Test video transcoding instance performance

KakaoCloud offers the vt1a instance as one of its instance types, optimized for high performance in real-time video transcoding. In this tutorial, you will run an example to efficiently transcode videos using vt1a instance resources and compare these results with those from other instance types.

Basic information

Estimated time required: 30-60 minutes
Recommended OS: Ubuntu
Prerequisites
- IAM Access keys

About this scenario

In this tutorial, you will use KakaoCloud’s vt1a video transcoding instance to efficiently transcode videos and compare the results with those from other instance types to illustrate the advantages of the video transcoding instance type.

Before you start

Create VPC and subnet

Before creating an instance, you must create a VPC and subnet in which the instance will be created. If you do not have a VPC and subnet, refer to the Create VPC and Create subnet documentation to create them.

Create key pair

A key pair must be generated to connect to the instance through SSH. Refer to the Create key pair documentation to create a key pair and store the private key issued during generation.

Create security group

To ensure high security at the instance level, create a security group and add appropriate inbound rules. Refer to the Create security group documentation to create a security group and add the following rules to the inbound rules.
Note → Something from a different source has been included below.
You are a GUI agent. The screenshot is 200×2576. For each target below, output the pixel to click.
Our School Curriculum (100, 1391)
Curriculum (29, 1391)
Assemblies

Protocol	Source	Port number	Rule description
TCP	`{User Public IP}/32`	22	Allow SSH access from the local PC to instances connected to this security group

Check my public IP

Select the button below to check your current public IP.

Getting started

Step 1. Create instance

From the KakaoCloud console, select the Virtual Machine menu under Beyond Compute Service.
Go to the Instance menu, and select the [Create instance] button.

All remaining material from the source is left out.